Roll out your goalie
We'll have three periods of fun
Roll out your goalie
We'll have your team on the run
Then bring out the safety
He'll cry for his mommy tooooo
Get on the ice so we can make a fool of you!

--And/Or--

Grease up your five hole
You'll have a five hole of fun
Grease up your five hole
Wider by the time we're done
Then cry to your mother
Her five hole's wider than yooouuu
Get on the ice so we can make a fool of you!

Alternatively, maybe make it into LeNeveu's song? (Here comes LeNevue?).

Alright, I'll go back to lurking about now. I can send you any of the arrangements I've mentioned above (except Video Killed) in .mid or .nwc form if you want to listen to them in stunning electronic instrumental quality.

Mike

jtwcornell91

I've been thinking the Specials' "Message to You Rudy", properly arranged, would make a great pep band song (fun for the bones, and the winds could imitate the harmonica), although I suppose that would be dragging the band back to c.1980.  Can't say I'd object to hearing the Power Puff theme ("So once again, the Game is Saved!")


Greg Berge

I can't imagine how you'd make that a pep band song, but it is one of the coolest songs ever.

Alas, it doesn't contain the all-time greatest lyrics in a Specials song:

QuoteAnd she thinks that he'll be happy
When he's hanging out the nappies.
If that's a happy marriage
I prefer to be
Unhappy.

jtwcornell91

"Rude boy, you have led me to believe that you was goin' out with this girl and she left you and married someone else.  So you got drunk and smashed up your ex-girlfriend's property!"


jtwcornell91

BTW, it will take some doing to top the Yale pep band's addition of "Uncle Fucka" (speaking of clever vulgarity) to their repertoire.


kingpin248

Not to mention Afro Man's "Because I Got High."
Matt Carberry
my blog | The Z-Ratings (KRACH for other sports)

melissa \'01

ok....thought about this one earlier in the year....kinda crazy and might be a lot of work since you could only get one year outta it but it'd be a lot of fun.
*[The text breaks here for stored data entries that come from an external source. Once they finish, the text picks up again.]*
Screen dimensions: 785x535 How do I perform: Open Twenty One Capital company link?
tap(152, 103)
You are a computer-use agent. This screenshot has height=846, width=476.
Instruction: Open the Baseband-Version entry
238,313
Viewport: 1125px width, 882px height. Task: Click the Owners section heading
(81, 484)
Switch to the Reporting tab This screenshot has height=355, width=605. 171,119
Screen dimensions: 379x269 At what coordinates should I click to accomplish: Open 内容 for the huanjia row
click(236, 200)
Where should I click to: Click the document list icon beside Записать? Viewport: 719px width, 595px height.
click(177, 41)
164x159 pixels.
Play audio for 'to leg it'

Think Madonna's "Like a Virgin" but with the words

"Like a McRae, Whooooo
Scoring for the Umpteenth time!
Like a MaaaaaCrae
Let your Goalie Weep and wayyyyayyyayne (whine)

i think the song itself is something the crowd could have tons of fun with!

Lowell '99

Am I the only one who finds most lyrics-changed-to-something-about-Cornell-Hockey incredibly annoying?  Sure, "Hey Baby" is amusing, but for every one of those, there are 50 ill-fated ideas.  I'd rather sing the Schafer beer jingle than the new alternate lyrics ANY day.  

I just can't help but feeling like a 3rd grader doing a poor imitation of Weird Al Yankovic when I sing those damn things.  The Lynah Faithful should not be frooty.  B-]


jeh25

You're just jealous of the most excellent Underhill lyrics

;-)

Cornell '98 '00; Yale 01-03; UConn 03-07; Brown 07-09; Penn State faculty 09-
Work is no longer an excuse to live near an ECACHL team... :(

Shorts

If the band should start playing "Like a Virgin", perhaps it should be the arrangement from Moulin Rouge.  The following was in the Feb. 6 Daily Sun, in reference to the Lady Icers:

Quotethey all were swept away by a viewing of The Moulin Rouge and its "...incredible sound track", so said ECAC player of the week Brooke Bestwick.

Also on that same soundtrack: "Elephant Love Medley"

-Shorts

Admin

Maybe I should make a sandbox for you two, too, then.:-P

Graham \'02

I agree, unless it is something incredibly obvious like Hey Baby, rewriting song lyrics is really kinda lame.  By the way, is there any way the band could try to play Hey Baby when the big man is on the ice?  I know it's tough, because you have to queue up songs without knowing when there will be a stoppage, but that has always bothered me a little.

jason

One song that I've always enjoyed (but it's an orchestra piece, not sure how well the string portions would translate to horns) is the main theme (it plays during the opening credits) to the movie Untouchables called "The Strength of the Righteous" --if nothing else, you can't beat that title!

Greg Berge

> Am I the only one who finds most lyrics-changed-to-something-about-Cornell-Hockey incredibly annoying? Sure, "Hey Baby" is amusing, but for every one of those, there are 50 ill-fated ideas.

Thank you!  Yes.  Bingo.  Agreed.  Where do I sign?